The latest shockwave came Tuesday, Jan. 9 when the Jerusalem Post reported on a Channel 10 broadcast that Prime Minister Ehud Olmert will be investigated for alleged improprieties during the government sale of a controlling interest in Bank Leumi. Attorney General Menachem Mazuz has recused himself from the criminal investigation, as his sister may be suspected of improprieties as well.
Channel 10 said the extent of the investigation is still unclear and may include real estate deals involving Olmert. The Justice Ministry had no comment on the report. Olmert said he is innocent of any wrongdoing.

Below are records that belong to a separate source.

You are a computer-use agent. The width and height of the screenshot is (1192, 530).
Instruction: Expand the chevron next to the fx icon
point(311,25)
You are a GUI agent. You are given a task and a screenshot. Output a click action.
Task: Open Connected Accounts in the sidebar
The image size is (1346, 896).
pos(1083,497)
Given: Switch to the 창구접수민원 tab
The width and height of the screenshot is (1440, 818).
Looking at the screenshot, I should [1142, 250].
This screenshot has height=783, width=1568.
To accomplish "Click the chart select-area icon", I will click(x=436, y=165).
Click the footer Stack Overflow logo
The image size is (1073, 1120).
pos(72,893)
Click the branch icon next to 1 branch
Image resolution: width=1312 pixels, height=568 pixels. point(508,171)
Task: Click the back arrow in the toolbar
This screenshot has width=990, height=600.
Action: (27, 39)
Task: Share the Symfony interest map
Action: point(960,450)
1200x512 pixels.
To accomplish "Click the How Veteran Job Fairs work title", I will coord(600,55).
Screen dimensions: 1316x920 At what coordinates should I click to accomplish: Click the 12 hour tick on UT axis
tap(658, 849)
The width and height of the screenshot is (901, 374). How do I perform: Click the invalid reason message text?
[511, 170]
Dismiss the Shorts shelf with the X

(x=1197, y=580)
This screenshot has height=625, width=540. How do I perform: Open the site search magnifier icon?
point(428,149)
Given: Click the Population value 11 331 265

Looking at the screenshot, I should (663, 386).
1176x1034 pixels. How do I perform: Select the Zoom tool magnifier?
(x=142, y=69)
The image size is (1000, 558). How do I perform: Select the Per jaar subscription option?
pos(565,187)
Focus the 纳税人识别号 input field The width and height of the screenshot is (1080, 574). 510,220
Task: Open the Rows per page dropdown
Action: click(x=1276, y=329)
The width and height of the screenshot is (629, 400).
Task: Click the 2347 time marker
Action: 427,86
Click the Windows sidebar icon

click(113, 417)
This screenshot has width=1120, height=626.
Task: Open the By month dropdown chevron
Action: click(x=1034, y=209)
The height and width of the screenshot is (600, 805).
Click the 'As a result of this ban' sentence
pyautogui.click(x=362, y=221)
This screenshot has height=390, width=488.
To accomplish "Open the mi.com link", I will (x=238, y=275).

Separately, police have questioned Olmert’s senior aide, Shula Zaken, and the current and former director of the Israel Tax Authority on suspicion of graft.
Zaken denied wrongdoing, but that was of little consolation to Israelis, who have seen a slew of Olmert confidantes and Cabinet colleagues’ names being raised in police probes and others who already have appeared in court.
Among them are President Moshe Katsav, who could face charges of molestation and rape; former Justice Minister Haim Ramon, on trial for sexual assault; and Tzahi Hanegbi, a senior member of Olmert’s Kadima Party, who is accused of cronyism while in a previous Cabinet post.
Yediot Achronot commentator Sima Kadmon wrote that Israelis have lost any faith they had left in the law-enforcement systems and governmental bodies of their country.
With Olmert’s approval rating slumped at about 22 percent since the Lebanon war, some see his political days as numbered.
“Olmert’s position has never been more fragile,” Kadmon wrote.
“His measure of involvement makes no difference already. It is the image that counts. And the image exists already because of the apartment affair, the political appointments, Bank Leumi,” she added, referring to misconduct allegations that have dogged Olmert, despite his assertions of innocence, since he formally succeeded Sharon in March.
Kinder critics of the government note that Olmert inherited many of the scandals besetting his administration from his predecessor.
“There is no doubt that the person heading the system was corrupt to the core,” Barak Halevy, a member of the Movement for Quality Government watchdog group, told Israel Radio. “And Arik Sharon acted in way that was corrupt to the core in several areas.”
But the very fact that Sharon survived politically until ill health curbed his career paradoxically bodes well for Olmert’s prospects.
“Until it comes to pass that an Israeli prime minister is brought down due to a corruption scandal, nothing significant will change in the country in this regard,” said Emmanuel Rosen, a senior commentator with Channel 2 television.
Corruption, however, is a world away from national security, and one episode that has been harder to shake has been the 34-day war against Hezbollah over the summer, which many Israelis believe undermined national security.
Some say Olmert is cursed by Israel’s diplomatic deadlock, and that if he were to manage a breakthrough with the Palestinians or Syria, the public scrutiny on the apparent malfunctioning of his administration would diminish.
Yet the stasis in Olmert’s statecraft looks like it will continue for now. Israel must stand on the sidelines and quietly hope for the best as Palestinian Authority President Mahmoud Abbas tries to take on the Hamas Islamists with whom he shares power. Any Israeli overtures toward Abbas at this point risk painting him as a stooge in Palestinian eyes.